• WHAT YOU WILL DO: Rewrite the listing below, replacing each occurrence of "label" with "caption" and leaving all other text unchanged.

** start STORED DATA **

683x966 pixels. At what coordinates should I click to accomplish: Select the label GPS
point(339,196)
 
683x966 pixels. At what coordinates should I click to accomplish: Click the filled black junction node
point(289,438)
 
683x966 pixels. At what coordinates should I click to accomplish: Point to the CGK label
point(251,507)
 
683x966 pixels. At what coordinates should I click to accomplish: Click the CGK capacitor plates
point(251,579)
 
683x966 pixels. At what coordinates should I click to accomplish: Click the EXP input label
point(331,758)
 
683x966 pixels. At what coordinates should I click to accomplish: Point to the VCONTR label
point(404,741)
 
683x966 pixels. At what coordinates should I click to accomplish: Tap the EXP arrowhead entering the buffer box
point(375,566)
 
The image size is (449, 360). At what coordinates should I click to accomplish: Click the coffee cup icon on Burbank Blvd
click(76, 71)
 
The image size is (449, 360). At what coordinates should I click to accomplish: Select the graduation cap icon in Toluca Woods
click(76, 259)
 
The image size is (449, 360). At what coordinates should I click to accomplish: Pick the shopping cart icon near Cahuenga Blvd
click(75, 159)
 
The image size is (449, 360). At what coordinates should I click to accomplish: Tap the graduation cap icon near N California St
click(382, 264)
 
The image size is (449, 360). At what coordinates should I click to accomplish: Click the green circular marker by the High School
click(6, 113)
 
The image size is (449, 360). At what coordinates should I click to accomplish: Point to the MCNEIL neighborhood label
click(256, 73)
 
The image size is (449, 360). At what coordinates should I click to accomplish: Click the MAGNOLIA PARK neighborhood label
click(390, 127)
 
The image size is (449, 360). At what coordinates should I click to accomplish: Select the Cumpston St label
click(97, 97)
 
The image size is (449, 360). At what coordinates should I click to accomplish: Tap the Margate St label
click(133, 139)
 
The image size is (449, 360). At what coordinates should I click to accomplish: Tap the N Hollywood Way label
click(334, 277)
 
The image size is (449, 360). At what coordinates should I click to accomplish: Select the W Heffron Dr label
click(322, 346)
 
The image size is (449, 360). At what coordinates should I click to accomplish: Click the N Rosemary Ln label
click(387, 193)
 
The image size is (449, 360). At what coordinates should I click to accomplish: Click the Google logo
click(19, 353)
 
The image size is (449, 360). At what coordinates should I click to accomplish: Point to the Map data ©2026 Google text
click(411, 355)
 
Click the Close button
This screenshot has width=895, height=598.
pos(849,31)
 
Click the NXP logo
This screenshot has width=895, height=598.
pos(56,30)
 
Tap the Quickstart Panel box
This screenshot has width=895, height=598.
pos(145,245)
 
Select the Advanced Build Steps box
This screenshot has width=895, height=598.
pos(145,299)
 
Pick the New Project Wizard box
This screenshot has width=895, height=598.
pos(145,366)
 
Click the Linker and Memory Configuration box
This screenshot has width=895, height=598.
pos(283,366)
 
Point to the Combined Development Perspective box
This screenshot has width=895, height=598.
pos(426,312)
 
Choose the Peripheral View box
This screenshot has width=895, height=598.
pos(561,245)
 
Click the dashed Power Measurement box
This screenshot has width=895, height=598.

** end STORED DATA **

• COMPLETED TASK:
683x966 pixels. At what coordinates should I click to accomplish: Select the caption GPS
point(339,196)
 
683x966 pixels. At what coordinates should I click to accomplish: Click the filled black junction node
point(289,438)
 
683x966 pixels. At what coordinates should I click to accomplish: Point to the CGK caption
point(251,507)
 
683x966 pixels. At what coordinates should I click to accomplish: Click the CGK capacitor plates
point(251,579)
 
683x966 pixels. At what coordinates should I click to accomplish: Click the EXP input caption
point(331,758)
 
683x966 pixels. At what coordinates should I click to accomplish: Point to the VCONTR caption
point(404,741)
 
683x966 pixels. At what coordinates should I click to accomplish: Tap the EXP arrowhead entering the buffer box
point(375,566)
 
The image size is (449, 360). At what coordinates should I click to accomplish: Click the coffee cup icon on Burbank Blvd
click(76, 71)
 
The image size is (449, 360). At what coordinates should I click to accomplish: Select the graduation cap icon in Toluca Woods
click(76, 259)
 
The image size is (449, 360). At what coordinates should I click to accomplish: Pick the shopping cart icon near Cahuenga Blvd
click(75, 159)
 
The image size is (449, 360). At what coordinates should I click to accomplish: Tap the graduation cap icon near N California St
click(382, 264)
 
The image size is (449, 360). At what coordinates should I click to accomplish: Click the green circular marker by the High School
click(6, 113)
 
The image size is (449, 360). At what coordinates should I click to accomplish: Point to the MCNEIL neighborhood caption
click(256, 73)
 
The image size is (449, 360). At what coordinates should I click to accomplish: Click the MAGNOLIA PARK neighborhood caption
click(390, 127)
 
The image size is (449, 360). At what coordinates should I click to accomplish: Select the Cumpston St caption
click(97, 97)
 
The image size is (449, 360). At what coordinates should I click to accomplish: Tap the Margate St caption
click(133, 139)
 
The image size is (449, 360). At what coordinates should I click to accomplish: Tap the N Hollywood Way caption
click(334, 277)
 
The image size is (449, 360). At what coordinates should I click to accomplish: Select the W Heffron Dr caption
click(322, 346)
 
The image size is (449, 360). At what coordinates should I click to accomplish: Click the N Rosemary Ln caption
click(387, 193)
 
The image size is (449, 360). At what coordinates should I click to accomplish: Click the Google logo
click(19, 353)
 
The image size is (449, 360). At what coordinates should I click to accomplish: Point to the Map data ©2026 Google text
click(411, 355)
 
Click the Close button
This screenshot has width=895, height=598.
pos(849,31)
 
Click the NXP logo
This screenshot has width=895, height=598.
pos(56,30)
 
Tap the Quickstart Panel box
This screenshot has width=895, height=598.
pos(145,245)
 
Select the Advanced Build Steps box
This screenshot has width=895, height=598.
pos(145,299)
 
Pick the New Project Wizard box
This screenshot has width=895, height=598.
pos(145,366)
 
Click the Linker and Memory Configuration box
This screenshot has width=895, height=598.
pos(283,366)
 
Point to the Combined Development Perspective box
This screenshot has width=895, height=598.
pos(426,312)
 
Choose the Peripheral View box
This screenshot has width=895, height=598.
pos(561,245)
 
Click the dashed Power Measurement box
This screenshot has width=895, height=598.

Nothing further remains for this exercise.